Regulation of intracellular cyclooxygenase levels by gene transcription and protein degradation

• Published in: Progress in lipid research Vol. 46; no. 2; pp. 108 - 125
• Main Authors: Kang, Yeon-Joo, Mbonye, Uri R., DeLong, Cynthia J., Wada, Masayuki, Smith, William L.
• Format: Journal Article
• Language: English
• Published: England Elsevier Ltd 01.03.2007
• Subjects: Animals; Aspirin; COX-2; Cyclooxygenase 1 - genetics; Cyclooxygenase 1 - metabolism; Cyclooxygenase 2 - genetics; Cyclooxygenase 2 - metabolism; ER-associated protein degradation; Gene Expression Regulation, Enzymologic; Gene regulation; Humans; Nonsteroidal anti-inflammatory drugs; Prostaglandin endoperoxide H synthase; Transcription, Genetic - genetics; TRAF; JNK; TRADD; PGH 2; IL-1R; ECSIT; AP-1; TNF; MyD88; TRAM; ER-associated protein degradation; NF-κB; TBK1; PI3K; PPRE; TAK-1; IL-1; PKA; PKC; CAK; IRAK; CRE; TKR; TRIF; TLR4; ERK; C/EBP; COX-2; PLC; Gene regulation; SRE; LPS; IκB; CREB; Prostaglandin endoperoxide H synthase; NSAIDs; HUVEC; MKKK; Nonsteroidal anti-inflammatory drugs; TNFR; Aspirin; PMA; ASK1; IKK; USF; MKK; COX; CR; NIK; ATF; RIP; PAK
• ISSN: 0163-7827; 1873-2194
• DOI: 10.1016/j.plipres.2007.01.001

Cyclooxygenases-1 and -2 (COX-1 and -2) catalyze the committed step in prostaglandin formation.
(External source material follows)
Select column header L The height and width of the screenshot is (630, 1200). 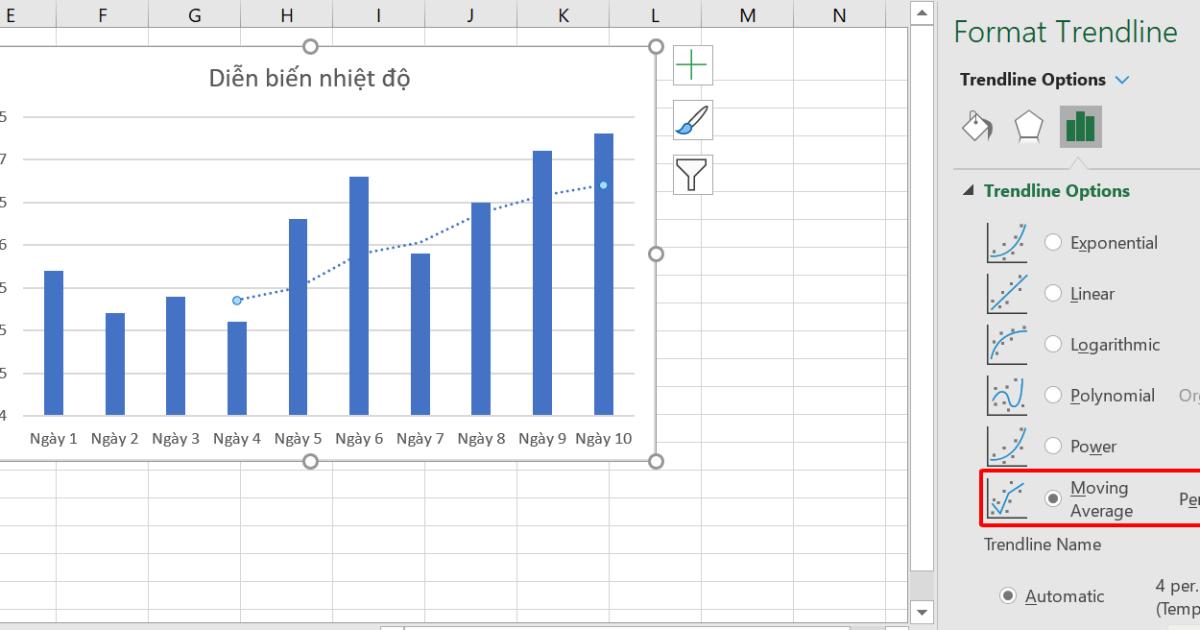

Each isozyme subserves different biological functions. This is, at least in part, a consequence of differences in patterns of COX-1 and COX-2 expression. COX-1 is induced during development, and COX-1 mRNA and COX-1 protein are very stable. These latter properties can explain why COX-1 protein levels usually remain constant in those cells that express this isozyme. COX-2 is usually expressed inducibly in association with cell replication or differentiation. Both COX-2 mRNA and COX-2 protein have short half-lives relative to those of COX-1. Therefore, COX-2 protein is typically present for only a few hours after its synthesis. Here we review and develop the concepts that (a) COX-2 gene transcription can involve at least six different cis-acting promoter elements interacting with trans-acting factors generated by multiple, different signaling pathways, (b) the relative contribution of each cis-acting COX-2 promoter element depends on the cell type, the stimulus and the time following the stimulus and (c) a unique 27 amino acid instability element located just upstream of the C-terminus of COX-2 targets this isoform to the ER-associated degradation system and proteolysis by the cytosolic 26S proteasome.